SciFri "The World is Flat" podcast linky: http://snipurl.com/1pq37
All SciFri podcasts: http://www.sciencefriday.com/feed/
August can also be the time for good rants! Bob <[EMAIL PROTECTED]>, let's
hear more! Health care, religion, breaking 'Net Neutrality', poisoned
food [this week it's "organic" soybeans from China], Katrina, impending
Hurricane Dean, are all examples of how technology and everything else
are being hurt by this incompetent gummint administration that hates
gummint--that all needs to be fixed while we also fix technology.
The future is bright when the idealogues step aside and make room for
people who care to work toward a positive future for everyone. The
future is bright when the corporate shills step aside to make room for
conscientious, creative public servants who work for 'we, the people'.

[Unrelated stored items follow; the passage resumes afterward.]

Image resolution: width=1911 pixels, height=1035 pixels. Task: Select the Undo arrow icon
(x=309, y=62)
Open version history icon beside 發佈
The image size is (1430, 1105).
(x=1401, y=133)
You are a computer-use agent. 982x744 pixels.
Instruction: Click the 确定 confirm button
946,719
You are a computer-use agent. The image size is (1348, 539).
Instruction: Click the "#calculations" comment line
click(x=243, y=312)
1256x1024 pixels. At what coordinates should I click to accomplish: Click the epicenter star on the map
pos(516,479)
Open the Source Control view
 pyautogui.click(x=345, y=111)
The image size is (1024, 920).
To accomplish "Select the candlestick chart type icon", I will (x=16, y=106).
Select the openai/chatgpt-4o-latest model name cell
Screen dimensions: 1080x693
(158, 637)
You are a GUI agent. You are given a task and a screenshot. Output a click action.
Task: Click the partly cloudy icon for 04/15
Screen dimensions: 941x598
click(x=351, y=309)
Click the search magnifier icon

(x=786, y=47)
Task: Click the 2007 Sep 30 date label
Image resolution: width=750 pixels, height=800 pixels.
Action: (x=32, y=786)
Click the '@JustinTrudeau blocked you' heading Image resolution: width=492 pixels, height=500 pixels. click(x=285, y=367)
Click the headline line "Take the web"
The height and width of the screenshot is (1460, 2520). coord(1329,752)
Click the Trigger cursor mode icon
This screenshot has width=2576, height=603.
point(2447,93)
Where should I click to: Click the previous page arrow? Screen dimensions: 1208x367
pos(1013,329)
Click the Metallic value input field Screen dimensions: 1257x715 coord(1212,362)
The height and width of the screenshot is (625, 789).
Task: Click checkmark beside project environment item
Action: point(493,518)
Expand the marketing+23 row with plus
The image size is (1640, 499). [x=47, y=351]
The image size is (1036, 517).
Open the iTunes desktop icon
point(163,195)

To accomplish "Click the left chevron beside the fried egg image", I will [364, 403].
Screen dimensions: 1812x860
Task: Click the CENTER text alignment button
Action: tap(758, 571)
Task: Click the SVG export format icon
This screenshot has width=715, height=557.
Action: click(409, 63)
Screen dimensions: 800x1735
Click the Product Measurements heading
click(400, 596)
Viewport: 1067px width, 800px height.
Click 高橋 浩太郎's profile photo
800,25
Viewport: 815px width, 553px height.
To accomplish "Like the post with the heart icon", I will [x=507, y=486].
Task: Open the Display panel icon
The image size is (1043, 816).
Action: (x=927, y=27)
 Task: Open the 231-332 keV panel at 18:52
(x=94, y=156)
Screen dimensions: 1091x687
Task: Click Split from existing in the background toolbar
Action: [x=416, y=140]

As of August 25th, we've lived in a passive solar home for 27
years--MidAtlantic region [heating/cooling cost this year ~ $300]. I see
few other similar homes in the US. I still hear, see, read propaganda
that indicates that our experience is nearly impossible, yet my
neighbors and many others complain about how expensive energy is. There
was another uninformed propaganda piece against [cheap] wind energy in
yesterday's Delaware newspaper, claiming that wind turbines are
dangerous, loud-- only a few days after I stopped in Somerset, PA to
photograph the wind [turbines] farm which are quiet, stable, and a month
after examining close-up another remarkably quiet, powerful wind farm in
SW Portugal.
I mention this because it's important to discuss computers and
technology in relation to everything else. Where one technology is
denigrated, misrepresented, or worse, denied, others can also be
adversely affected.
Betty
Earlier today I was replaying a podcast of a Science Friday interview
with Thomas Friedman about his recent book "The World is Flat." An
important part of Friedman book is a warning about the USA's
mismanagement of technology. Much like the post here about Gov. Rick
Perry's line-item veto of $2.7 million of education funding. Friedman
spoke of Bush's slashing of funding for the National Science Foundation
and scientific research in general. Friedman decried a management style
that did not value asking questions because all questions were answered
by ideology (wasn't this in vogue during a period of history called the
Dark Ages?). Friedman also pointed out that if the USA stops getting it
right the rest of the world will get it right and the USA will be left
behind in the world of technology and the general world economy.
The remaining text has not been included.